Que tal conhecer mais de perto e de forma interativa a Baía de Guanabara, no Rio de Janeiro?! Essa experiência incrível quem apresenta ao público é o Museu do Amanhã, que explora as oportunidades e os desafios que a humanidade terá de enfrentar nas próximas décadas a partir das perspectivas da sustentabilidade e da convivência.

Por meio de um totem interativo, o visitante poderá conhecer um conteúdo exclusivo sobre a Baía de Guanabara e seus futuros possíveis, e ainda cases de mais quatro baías – Sydney (Austrália), Tóquio (Japão), Chesapeake (Estados Unidos) e Jacarta (Indonésia) –, cada uma localizada em um continente diferente.

A nova experiência abordará características e realidade de cada baía, aspectos de biodiversidade, economia, aquicultura, pesca, situação de saneamento e ações de despoluição adotadas por cada local.

No “Jogo do Boto-Cinza”, o visitante poderá conhecer mais sobre a Baía de Guanabara conduzindo um ilustre morador de seu ecossistema até um grupo de animais da mesma espécie.
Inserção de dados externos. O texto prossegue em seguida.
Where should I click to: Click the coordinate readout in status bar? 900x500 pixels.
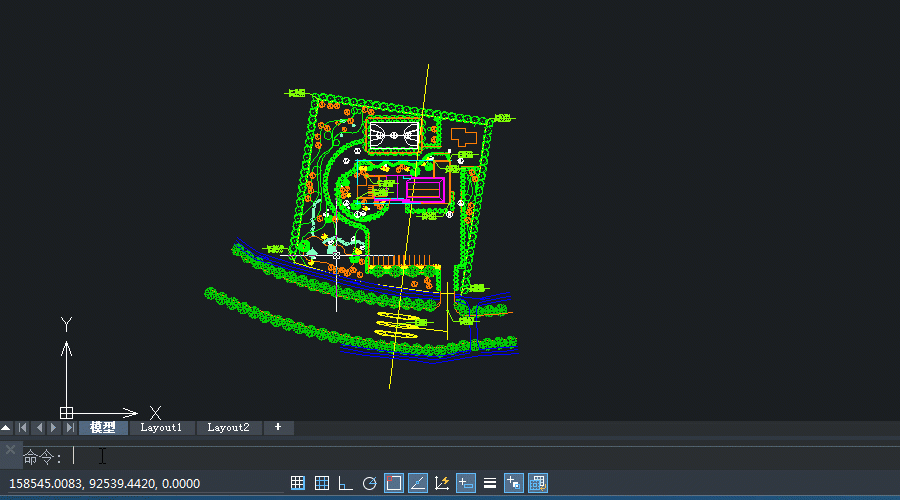coord(104,484)
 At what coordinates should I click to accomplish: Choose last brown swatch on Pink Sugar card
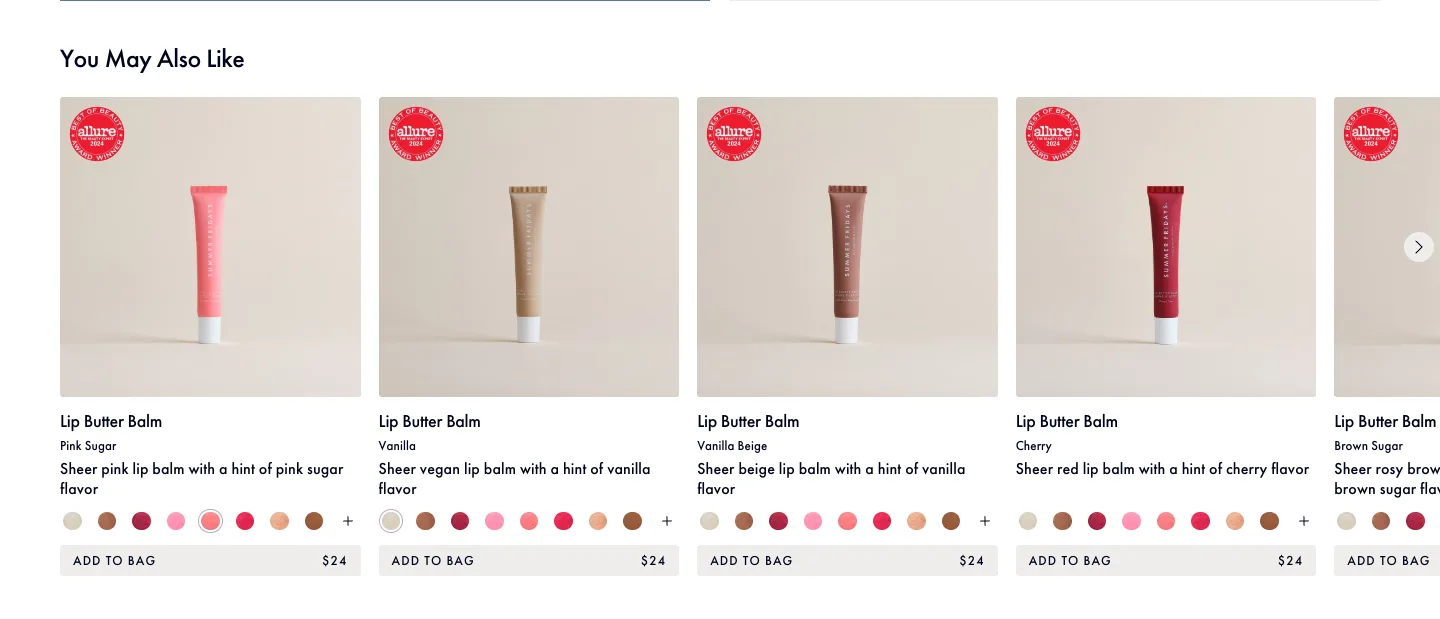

Mamífero que nasce e passa a vida inteira na baía, o boto-cinza é o símbolo de uma Guanabara que ainda resiste. Da população de mais de mil indivíduos na década de 1970, hoje restam pouco mais de 20 golfinhos, que estão estampados no brasão da cidade do Rio de Janeiro.

Programe-se! O Museu do Amanhã está localizado na Praça Mauá, 1 – Centro. Rio de Janeiro, RJ.